§ **PASSAGE SHOWN**:
=-=-=-=-=
# Found some water



## beaulesye10 (Dec 12, 2016)

Shot a doe two weeks ago, right in the shoulder. I got about 5 inches of penetration. Five of us trailed her for over 500 yards onto a neighbor's cotton field and after a good hour of circles we couldn't pick the blood back up. 

On the way back to the truck came across a creek bottom and like every other creek bottom I've been in it was dry as a bone. I did however come across a group of 15 or 20 rubs leading into a thicket. Came back the next day and did a little scouting and found a pinch point that looked promising. Fast forward two weeks when I was able to walk back in and drill the tree. However when I walked back in we had received several inches of rain. My once dry creek bed walk now looked like this.





I drilled  the double tree in the picture.

I had a camera set up from the two weeks before and I had a few dozen pictures all after 930am.

I was 18 ft high 30 minutes before sunrise saturday morning. It was very calm until 1030 when a spike ran a doe all through the bottom right by the pinch point I was in. No matter how hard I whistled, Hollared, dang near threw a stick and the doe wouldn't stop. The spike however stopped multiple times, but is off limits on this piece of property.

Nice view from the tree.





Sunday, I was back in the tree, I had a great wind, it wasn't as cold and I was ready to see if the late morning presented another opportunity. At 930 I let out some soft doe grunts, at 940 I had a large doe standing at 6 yards from the base of my tree with a not so little one in tow. She turned just right and I let the string drop. She ran 62 steps before piling up.
=-=-=-=-=
§ **DATA LINES**:
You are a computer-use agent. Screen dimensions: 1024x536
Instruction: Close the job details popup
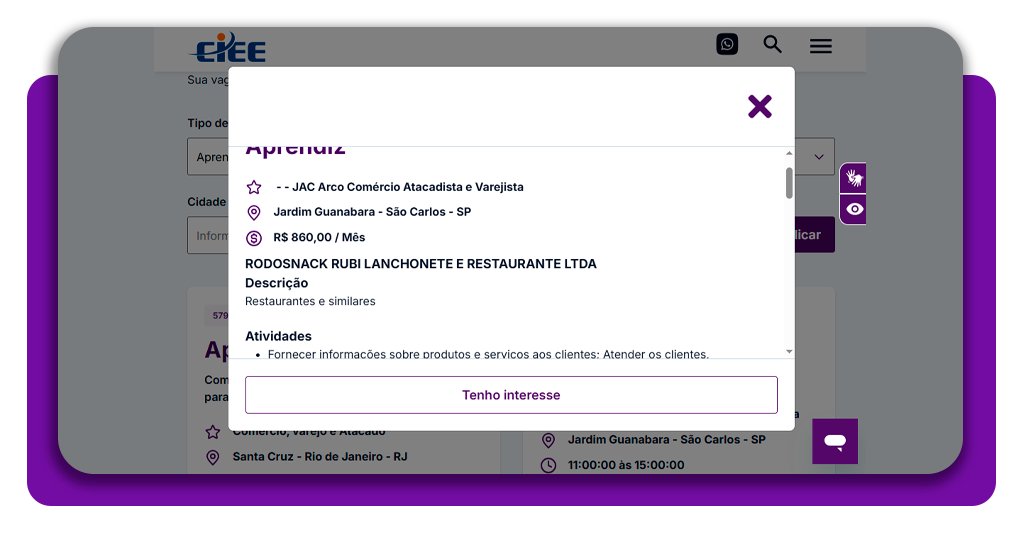(x=760, y=106)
=-=-=-=-=
§ **PROBLEMS TO WORK ON**:
1. Translate this sentence from the deer hunting post into Spanish: "She ran 62 steps before piling up."
2. Copy the part of the deer hunting post starting with "Shot a doe two" and going on through "looked like this.".
3. Carry on the deer hunting post from its last sentence.

§ **ANSWERS PER TASK**:
1. Corrió 62 pasos antes de desplomarse.

2.
Shot a doe two weeks ago, right in the shoulder. I got about 5 inches of penetration. Five of us trailed her for over 500 yards onto a neighbor's cotton field and after a good hour of circles we couldn't pick the blood back up. 

On the way back to the truck came across a creek bottom and like every other creek bottom I've been in it was dry as a bone. I did however come across a group of 15 or 20 rubs leading into a thicket. Came back the next day and did a little scouting and found a pinch point that looked promising. Fast forward two weeks when I was able to walk back in and drill the tree. However when I walked back in we had received several inches of rain. My once dry creek bed walk now looked like this.

3.
She turned out to be a tie for my biggest doe with a bow. 130lbs, and man was I glad the creek was full enough to float her down instead of dragging her.





Martin Mamba 59lbs at my draw. Easton traditional axis arrow with a 200 grain Masai Broadhead single bevel.

I will say on a side note I was very impressed with the blood trail from this head. Three feet wide and very short.


----------



## Barry Duggan (Dec 12, 2016)

Congrats, good stuff.


----------



## EJC (Dec 13, 2016)

Congrats! Great hunt, story, and pictures!


----------



## Barebowyer (Dec 13, 2016)

Well done !


----------



## bowhunterdavid (Dec 13, 2016)

Nice, congrats.


----------



## Stump Shooter (Dec 13, 2016)

Good read thanks, and congrats.


----------



## dm/wolfskin (Dec 13, 2016)

Nice when a plan works. Congrats.


----------



## sawtooth (Dec 13, 2016)

Very nice. Way to get it done!


----------



## Todd Cook (Dec 13, 2016)

that's a biggun! Good deal!


----------



## pine nut (Dec 13, 2016)

Good job !


----------



## jekilpat (Dec 13, 2016)

Cool story. Way to get it done!


----------



## GrayG (Dec 15, 2016)

Good job on a big doe!


----------



## charlie 2 arrow (Dec 15, 2016)

Good job Beau!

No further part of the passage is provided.